Bu kuşağın öfkesi de, suskunluğu da, isyanı da anlaşılmayı bekliyor
Yengil, ‘’Çok çalışıyorlar ama tatmin olamıyorlar. Sosyalleşiyorlar ama yalnız hissediyorlar. Geleceğe dair plan yapmaya çalışıyorlar ama hiçbir şeyin zemini sağlam değil. Bu kuşağın öfkesi de, suskunluğu da, isyanı da anlaşılmayı bekliyor. Çünkü birçoğu artık içinden şunu söylüyor: “Ben ne yaparsam yapayım, bu sistemde yerim yok. Bazen en yüksek ses, hiç çıkmayan ses. İşte bu gençler artık bağırmıyorlar. Sessizce çekiliyorlar. Sosyal medyada gülümsüyorlar ama gece uykusuzlar. Ailelerine “iyiyim” diyorlar ama içten içe çöküyorlar. Çünkü artık mutsuzluklarını da minimize etmeyi öğrendiler. “Benden daha kötü durumda olanlar var” diyerek kendi acılarını yok saymayı da’’ dedi.
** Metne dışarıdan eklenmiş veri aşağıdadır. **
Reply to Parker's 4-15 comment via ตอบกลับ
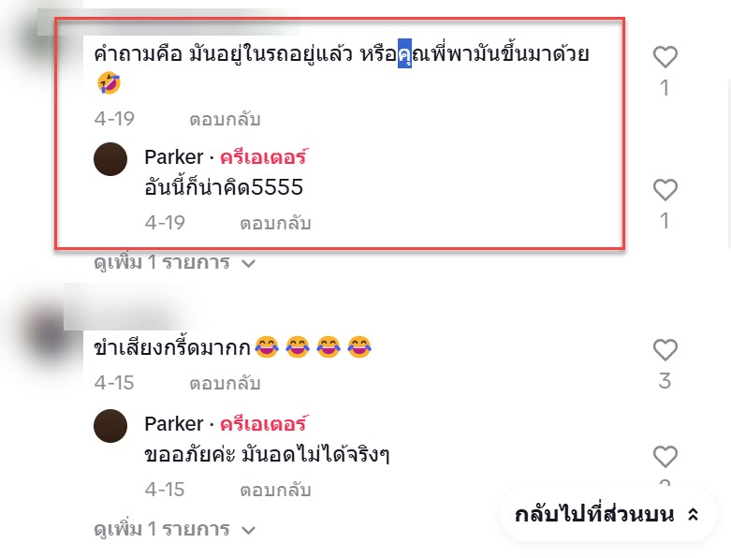This screenshot has height=558, width=731. pos(275,490)
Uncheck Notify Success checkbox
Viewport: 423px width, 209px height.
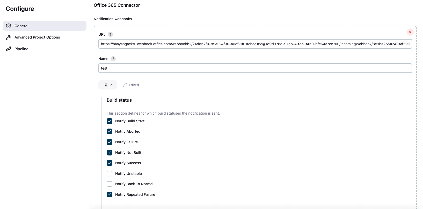(110, 163)
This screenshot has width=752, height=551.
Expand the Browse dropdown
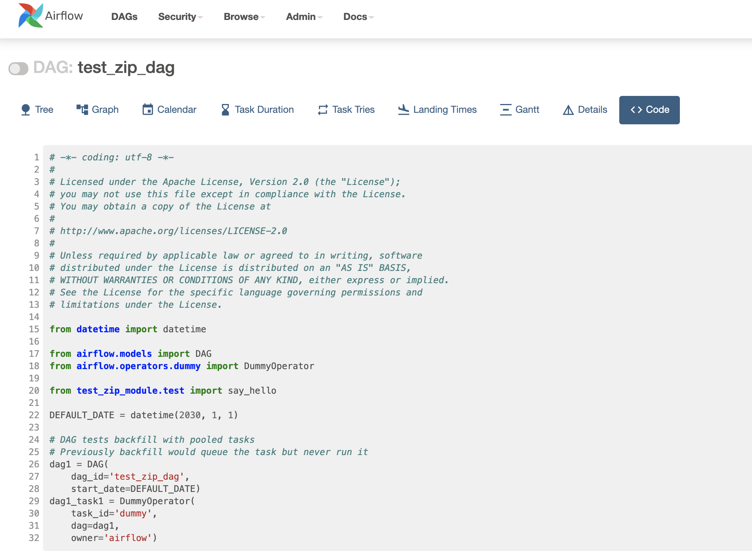242,17
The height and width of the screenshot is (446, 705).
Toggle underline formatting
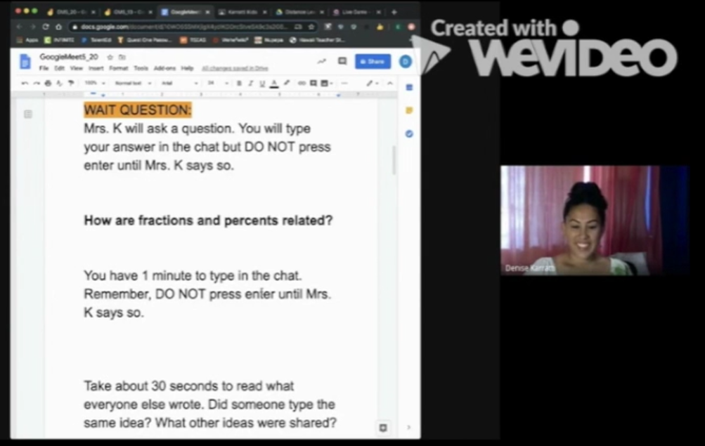(x=262, y=83)
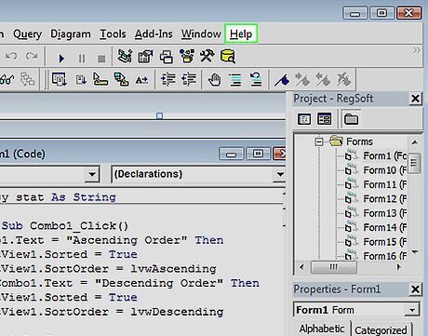Image resolution: width=428 pixels, height=336 pixels.
Task: Click the Indent toolbar icon
Action: coord(167,80)
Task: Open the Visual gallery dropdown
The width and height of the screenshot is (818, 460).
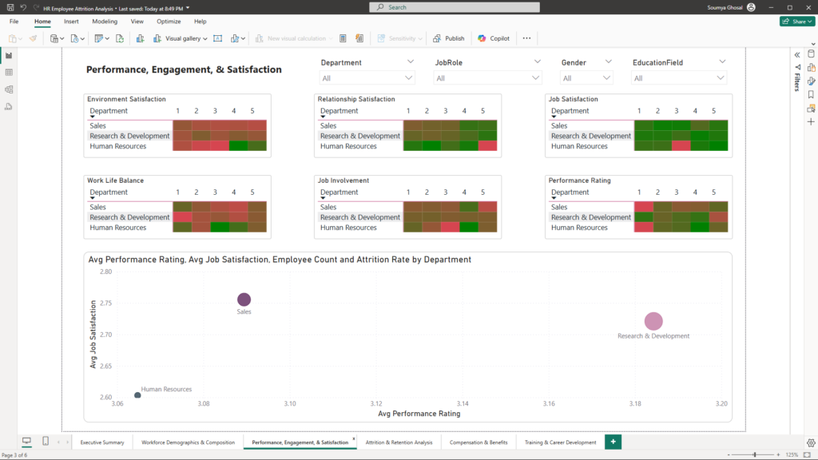Action: [186, 38]
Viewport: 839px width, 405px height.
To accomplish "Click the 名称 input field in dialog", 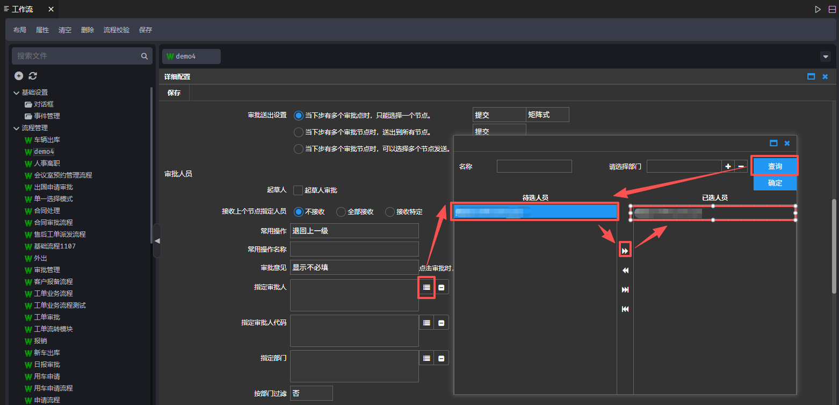I will (x=534, y=166).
Gençler arasındaki tükenmişlik kişisel değil, toplumsal bir mesele
Gençler arasındaki tükenmişliğin kişisel değil, toplumsal bir mesele olduğunu sözlerine ekleyen Psikolog Yengil, ‘’Gençliğin umudu kırıldığında, bir ülkenin geleceği solar. Ruh sağlığına erişimin kolaylaştırılması, psikolojik desteğin yaygınlaştırılması, gençlerin yalnız olmadığını hissettirecek sosyal politikaların üretilmesi şart. Ama en çok da, onları dinleyecek yetişkinlere ihtiyaçları var. Sadece akıl veren değil, yanında oturup “anlıyorum” diyebilen yetişkinlere. Aileler, eğitimciler ve yöneticiler gençlerin sesini duymalı; başarı baskısı yerine esenlik odaklı yaklaşımlar benimsenmeli’’ şeklinde konuştu.
Ruh sağlığı yatırımı, sadece birey için değil, şehrin huzuru ve geleceği için de en kıymetli adım
Yengil, ‘’Belki de en çok şunu hatırlamamız gerek; bir gencin hayattan umudunu kesmesi, sadece o bireyin değil, hepimizin kaybıdır. Onların sesine kulak verirsek, sadece onları değil, geleceği de iyileştirebiliriz. Çözümün bir parçası olmak mümkün. Bugünün gençlerini yalnız bırakmak, yarının toplumunu riske atmak. Çünkü onlar sadece geleceğimiz değil, bugünün en sessiz ama en gerçek çığlığı. Gaziantep gibi dinamik, genç nüfusu yüksek ve hızla gelişen bir şehirde; bu sessiz tükenişi görmek, önlemek ve birlikte iyileştirmek hepimizin ortak sorumluluğudur. Ruh sağlığı yatırımı, sadece birey için değil, şehrin huzuru ve geleceği için de en kıymetli adım’’ ifadelerini kullandı.